While Western leaders will be quick to point out what they view are profound differences between these cases (and also point out the brutal crushing by Russia of the attempted independence of Chechnya located in the middle of Russia as an example of a cynical Russian double standard), the reality is that the Kosovo case has opened the door for what has now followed. We are, at least to some extent, "hoisted on our petard," as the English would say.

What should concern Western policymakers even more, however, is not Russia's recognition of these two breakaway regions, but the way it was done and the timing. By its invasion of Georgia proper; its refusal to withdraw all of its military forces from that country; and its abrupt decision on recognition in the midst of the ongoing conflict, Russia is demonstrating a lack of concern over the consequences of its actions on its relationships with the West.

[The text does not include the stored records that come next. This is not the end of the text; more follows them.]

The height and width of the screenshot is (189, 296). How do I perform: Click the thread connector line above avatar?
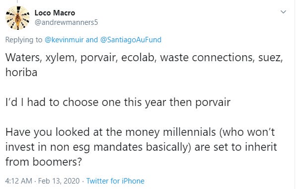[17, 1]
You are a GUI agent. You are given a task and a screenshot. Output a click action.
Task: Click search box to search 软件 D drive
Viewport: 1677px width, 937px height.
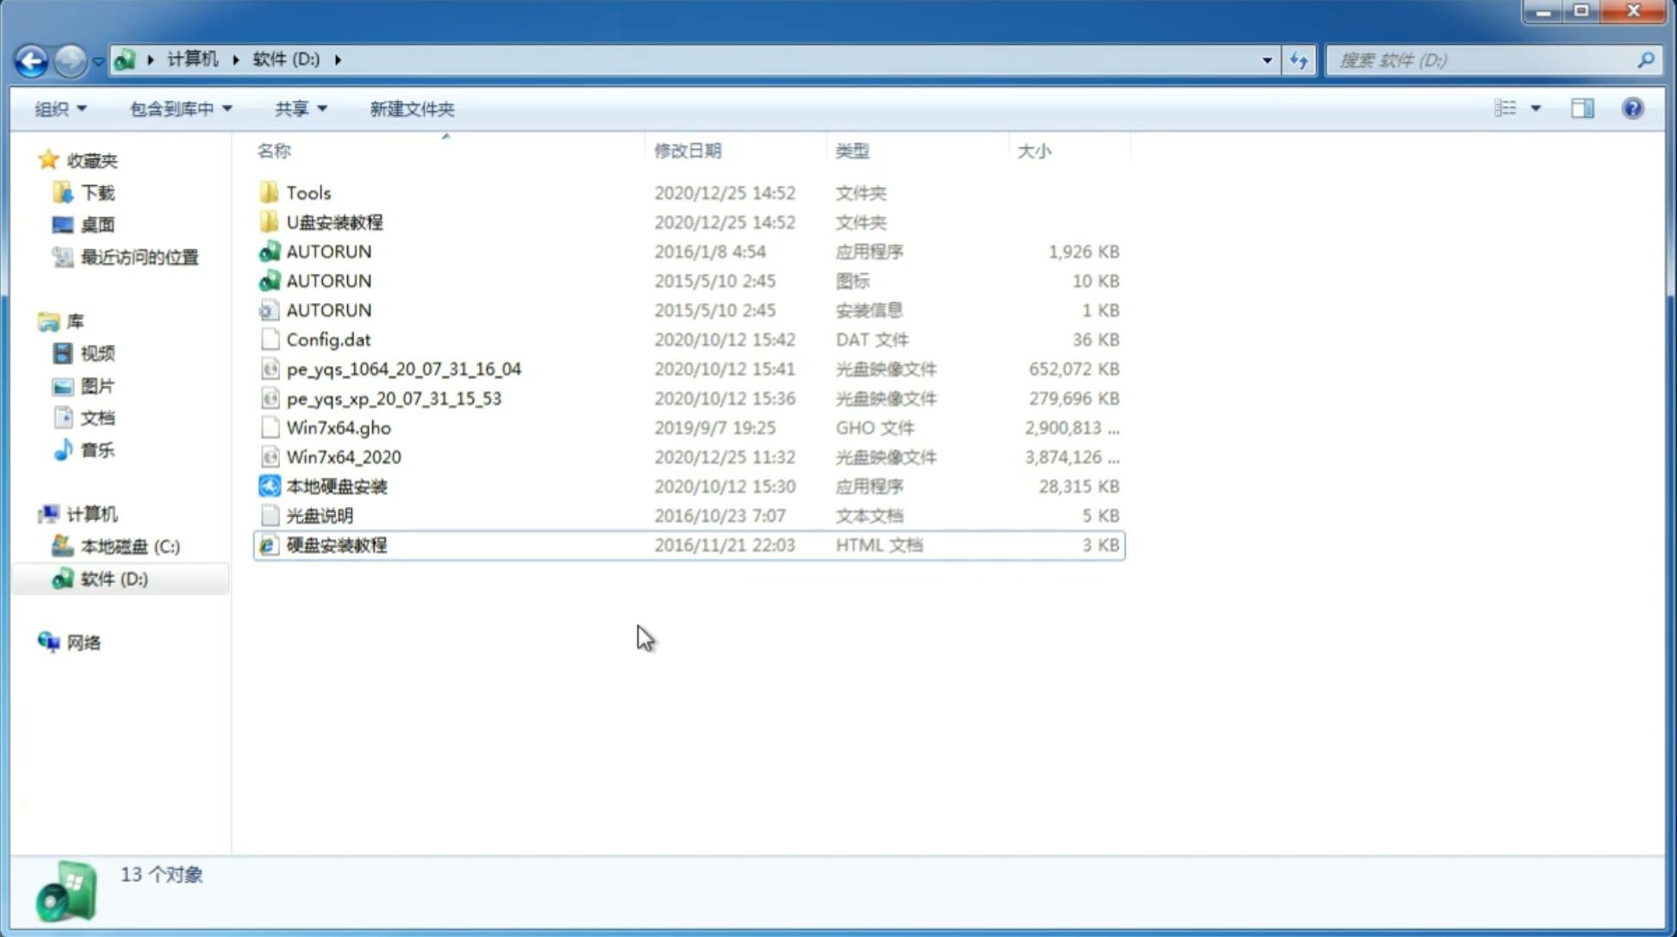click(1486, 59)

It is announcing to the World and particularly to the countries in what it calls its "Near Abroad," that Russia is once again a formidable power ready, willing and able to use its military force of defense of what it - not the West - sees as its national security interests.

This is dangerous because the Russian and Western perceptions of NATO are radically at odds with each other. We in the West have always seen NATO as a strictly defensive organization harboring no ill intentions towards Russia. Russia, however, views it as an aggressive military force, which has been the primary threat to its national security for more than half a century.

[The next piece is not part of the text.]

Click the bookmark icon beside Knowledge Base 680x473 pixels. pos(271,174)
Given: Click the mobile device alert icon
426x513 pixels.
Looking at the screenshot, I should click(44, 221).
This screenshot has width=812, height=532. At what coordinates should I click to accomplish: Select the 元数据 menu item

Both sides have been guided over the past two decades by their own perceptions and have taken no account whatsoever of the other's point of view. Until now, this has led only to rising Russian frustration and nationalism, as Russia was too weak to challenge NATO advances into its region. That is no longer the case.

Russia is now waiting to see particularly how the Europeans will respond to its moves in Georgia. It believes it has little to lose and a lot to gain. If the European Union and the European members of NATO come up with a united, decisive approach with some teeth, Russia can gracefully agree to pull back its forces from Georgia itself as a gesture of good will and consolidate its gains - having made its point about the implications of recognizing Kosovo Independence over its objections and challenging its sphere of influence. But under Russia's best-case scenario, the Europeans will be unable to decide what to do and significant wedges will be built between NATO members. It will become a weaker and less cohesive organization.

Russia's worsening relationship with the West also presents Serbia with an increasing dilemma. It is standing with one foot firmly planted on each side of a steadily widening gap between Russia and the West. On the one hand, logically Serbia should be strongly critical of Russia's actions in Georgia and its recognition of unilateral declarations of independence by breakaway regions. It is exactly the Serbian complaint over Kosovo. Moreover, while they may differ on what actions to take in response to Russia's actions, virtually every member of the European Union is united in its criticism and unease over the Georgian situation. Serbia's ambivalence is out of sync with its future EU partners.

On the other hand, Russia has been the strongest supporter of Serbia's position on Kosovo and the Serbian government would not want to endanger that support by antagonizing Russia. Moreover, both the Radical Party and the DSS of Vojislav Koštunica have both come out strongly in favor of the Russian action. Koštunica's statement is actually worth noting: "Serbia should bear in mind two important factors-the need to respect the norms of international law and to develop the closest possible relations with Russia, which has supported Serbia in the defense of Kosovo the whole time."

The result of the above is that Serbia has maintained an increasingly difficult balancing act. As Russia's relationships with the West continue to deteriorate, that will become harder and harder to maintain. In the meantime, it has already had the collateral effect of widening the gap regionally between Serbia and its neighbors.